Finite sums of products of harmonic numbers like $\sum_{k=1}^n H_{k} H_{2k}$

Question

The problem

In Sum of powers of Harmonic Numbers finite sums of powers of the same harmonic number have been studied:

$$s(q,n) = \sum_{k=1}^n H_{k}^q\tag{1}$$

Here we turn to the related questions of calculating finite sums of products of harmonic numbers of the type

$$s_{2}(p,q,n)=\sum_{k=1}^n H_{p k} H_{q k} \tag{2}$$

One interesting case is $p=1, q=2$

$$s_{2}(1,2,n)=\sum_{k=1}^n H_{ k} H_{2 k} \tag{3}$$

Another one is

$$s_{2}(1,4,n)=\sum_{k=1}^n H_{ k} H_{4 k} \tag{4}$$

We also ask for

$$s_{2}(0,2,n)=\sum_{k=1}^n H_{2 k} \tag{5}$$

$$s_{2}(2,2,n)=\sum_{k=1}^n H_{2 k}^2 \tag{6}$$

I found already (3) a challenge.
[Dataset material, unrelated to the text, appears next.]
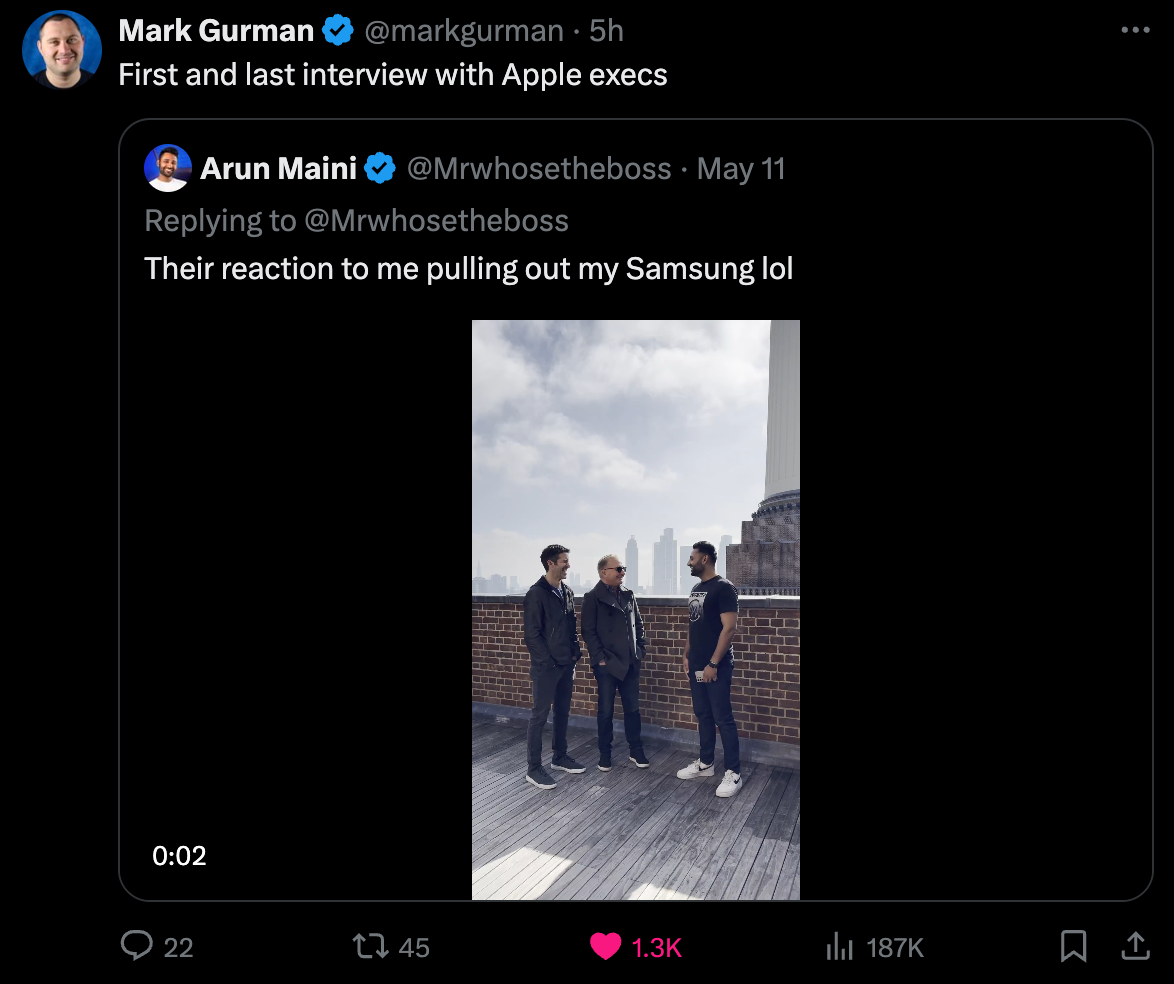The height and width of the screenshot is (984, 1174).
Task: Repost this tweet using the retweet icon
Action: [x=372, y=946]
I tried the usual techniques like partial summation and interchanging the order of summation but did not yet find a satisfactory result (see my self answer).

Questions

1) Can you calculate (3) through (6)?

2) Did you find techniques appropriate to more general cases of $p,q$?

Answer 1

This is to track the progress.

As to (5): done

Mathematica gives

$\sum _{k=1}^n H_{2 k} = (n+1) H_{2 (n+1)}- n-\frac{3}{2} +\frac{1}{4}\left(-\psi ^{(0)}\left(n+\frac{3}{2}\right)+\psi ^{(0)}\left(\frac{3}{2}\right)\right)\tag{5a}$

or

$\sum _{k=1}^n H_{2 k} = (n+1) H_{2 (n+1)}- n-\frac{3}{2} -\frac{1}{4}\left( H_{n+\frac{1}{2}}-H_{\frac{1}{2}}\right)\tag{5b}$

As to (3): one sum open

Partial summation differentiating with respect to $H_{2k}$ led me to

$$\sum _{k=1}^n H_k H_{2 k} = A(n) H_{2 n}-A(n-1)+p_{1}(n)-\frac{1}{2} p_{2}(n-1)\tag{3a}$$

where

$A(n)=\sum_{k=1}^n H_{k} = (n+1)H_{n}-n\tag{3b}$

$p_{1}(n)=\sum _{k=1}^{n-1} k \left(\frac{1}{2 k+2}+\frac{1}{2 k+1}\right)\\ =\frac{1}{4} \left(4 n-2 \psi ^{(0)}(n+1)-\psi ^{(0)}\left(n+\frac{1}{2}\right)-2 \gamma -2+\psi ^{(0)}\left(\frac{3}{2}\right)\right)\\ =\frac{1}{4} \left(4 n-2 H_{n}-H_{n-\frac{1}{2}} -2+H_{\frac{1}{2}}\right)\tag{3c}$

$p_{2}(n)=\sum _{k=1}^n \frac{H_k}{2 k+1}\tag{3d}$

And I am stuck at evaluating $p_{2}(n)$.